(CTN News) – In recent years, doctors have been catching lung cancer earlier than ever before thanks to new technology developed at Oregon Health & Science University, enabling them to save thousands of lives through early detection.
The OHSU Knight Cancer Institute has developed and is using a wonderful new invention known as the Ion Robotic Navigation System, which the clinicians and scientists at the Knight Cancer Institute call “Rosey” for short.
To check for signs of cancer in a patient’s lung, Rosey uses a thin probe to guide a computer-assisted algorithm through the lung in order to guide the probe through it.

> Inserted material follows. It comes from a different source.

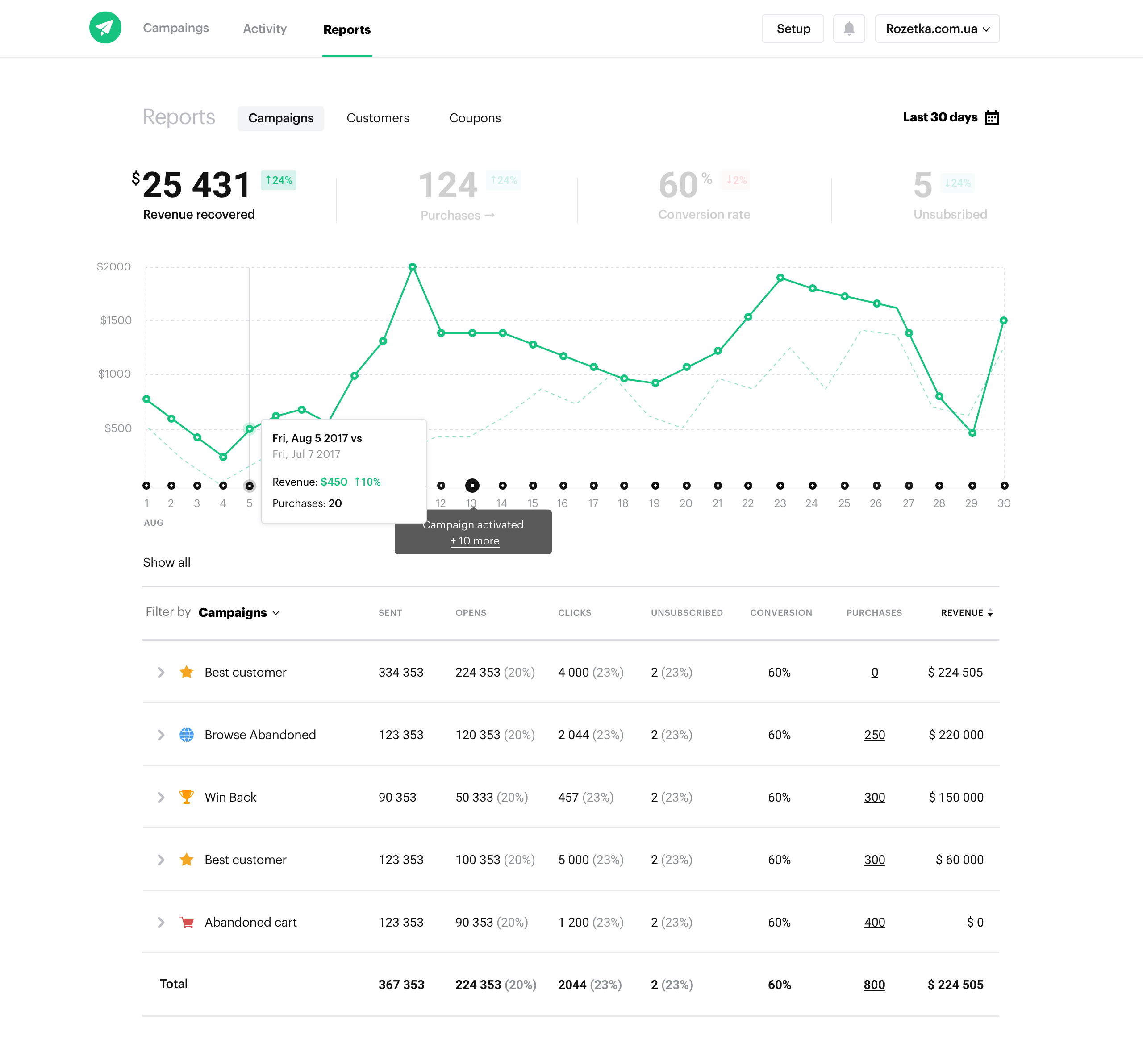
Task: Switch to the Customers reports tab
Action: [x=378, y=118]
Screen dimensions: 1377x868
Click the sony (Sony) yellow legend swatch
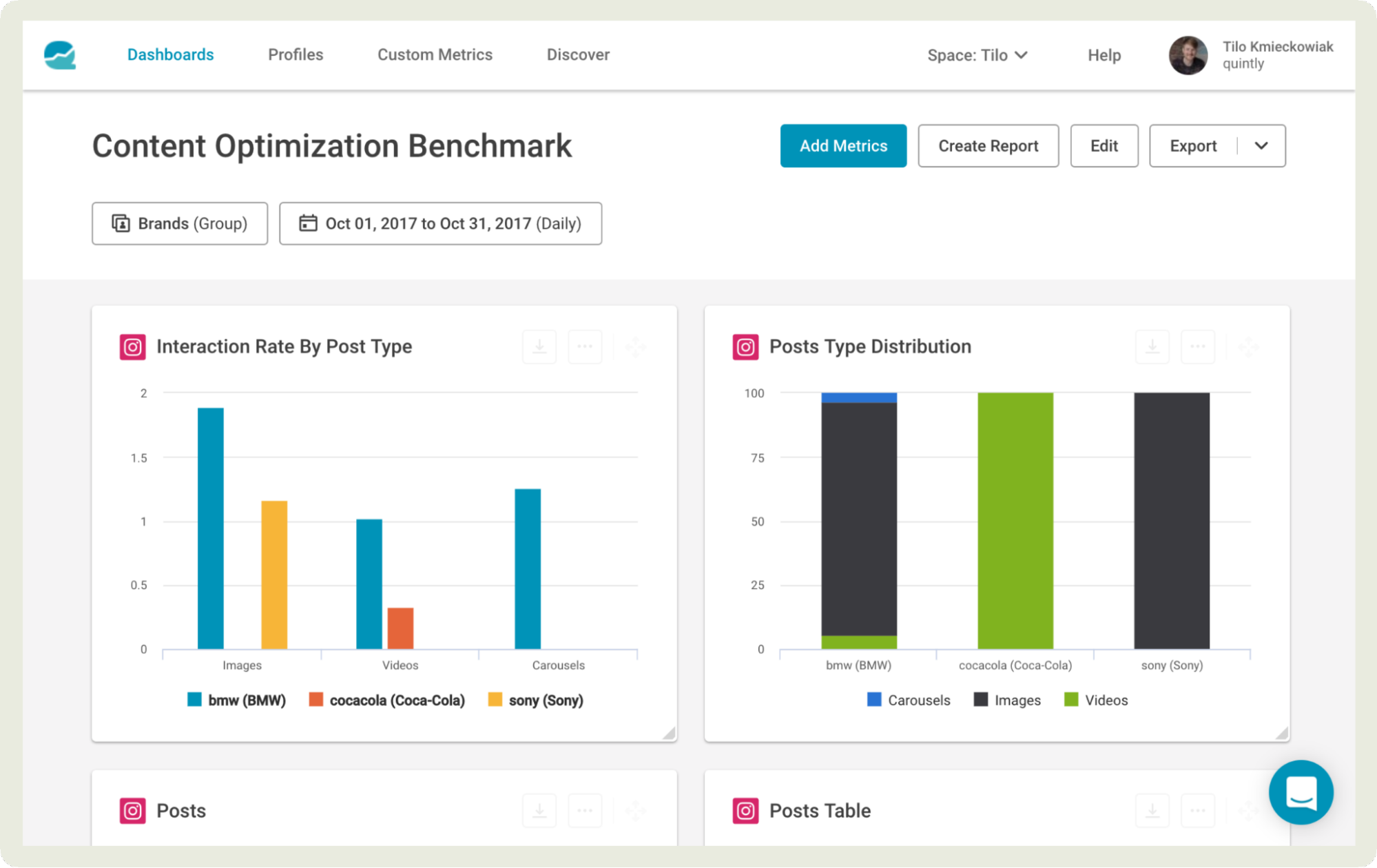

When lung cancer is detected early, more than 90% of patients have a five-year survival rate of more than 90%, compared to roughly 10% if lung cancer is detected later on in the course of the disease.
The key to ensuring a successful outcome is early detection as the saying goes.
There have been fantastic advances in chemotherapy, robotic surgery, and radiation therapy, but we have not been able to tip the balance towards improved five-year survival in the general population as well as amongst all the treatments for lung cancer,” said Peter Lee, M.D., an Interventional Pulmonologist at OHSU.
There has been a considerable impact on mortality in recent years due to cancer screening and early detection, and this has been particularly true over the past few decades.”
As a part of the OHSU’s lung cancer screening program this Saturday, November 11th, OHSU will be offering a lung cancer screening to patients with OHSU insurance who are OHSU members.
As of 2010, it is estimated that 128,000 people die from lung cancer every year, which is more than those who die from colorectal, prostate, and breast cancers combined, according to the American Cancer Society.